Un policier niçois qui faisait payer des migrants condamné à 18 mois de prison

Un policier de la Direction départementale de la sécurité publique des Alpes-Maritimes a été condamné à 18 mois de prison ferme pour avoir fait payer des migrants pour leur faire passer la frontière franco-italienne.

© France 3 Côte d'Azur
Il était jugé en comparution immédiate pour aide à l'entrée, à la circulation et au séjour d'étrangers en situation irrégulière, un délit passible de 5 ans de prison.
Nicolas Kostic, 39 ans, policier de la direction de la sécurité publique, avait été interpellé le 19 juin dernier par les CRS vers 23h30. Ce sous-brigadier en poste à Nice depuis près de 20 ans était au volant de sa 106 lorsqu'il a été interpellé avec un Gambien et trois Sénégalais au péage de La Turbie.
Le tribunal correctionnel l'a condamné à 18 mois de prison et il a été incarcéré.


UNE GROSSE ERREUR


Nicolas Kostic aurait effectué au total 7 à 10 passages, avec à chaque fois 3 ou 4 migrants dans son véhicule.

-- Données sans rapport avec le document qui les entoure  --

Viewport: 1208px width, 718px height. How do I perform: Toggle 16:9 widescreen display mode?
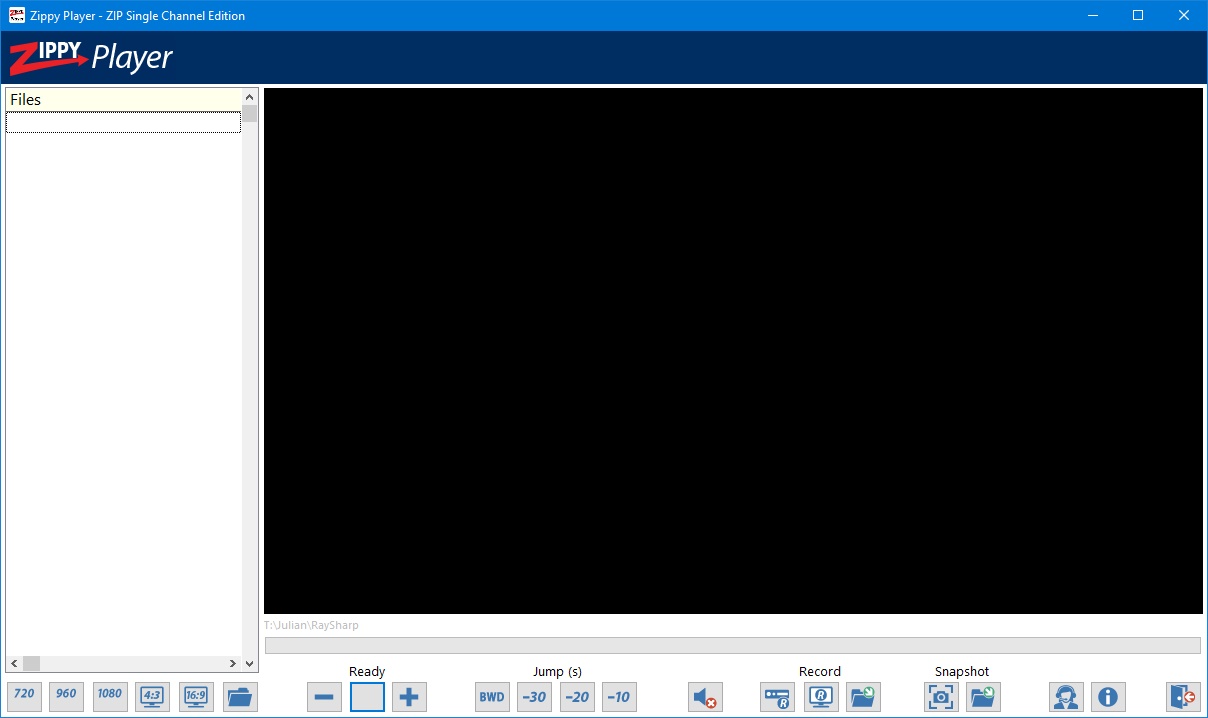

Les faits auraient rapporté quelque 3.000 euros au policier, qui a évoqué des difficultés financières pour se justifier.
Reconnaissant une "grosse erreur" et présentant ses excuses lors de l'audience devant le tribunal correctionnel de Nice, il a été tancé par la présidente du tribunal Laurie Duca:


Ce n'est pas une grave erreur, c'est une infraction pénale grave, qui a duré sur deux mois et demi



a lancé la magistrate.
L'affaire avait été qualifiée lundi matin de "gravissime" par le procureur de la République de Nice Jean-Michel Prêtre, qui avait requis deux ans de prison ferme et une interdiction définitive d'exercer tout métier dans la fonction publique.


UN HOMME EN PROIE A DE GRAVES DIFFICULTES FINANCIERES


"C'est quelqu'un qui a de bons états de service", avait assuré avant le début de l'audience son avocat Me Jean-Yves Garrino, mais qui s'était retrouvé aux prises avec le surendettement suite à des problèmes personnels. Chaque passage était rémunéré entre 125 et 250 euros par personne pour aller de Vintimille à Marseille, selon son avocat. 
Le tribunal a tranché : 18 mois de prison.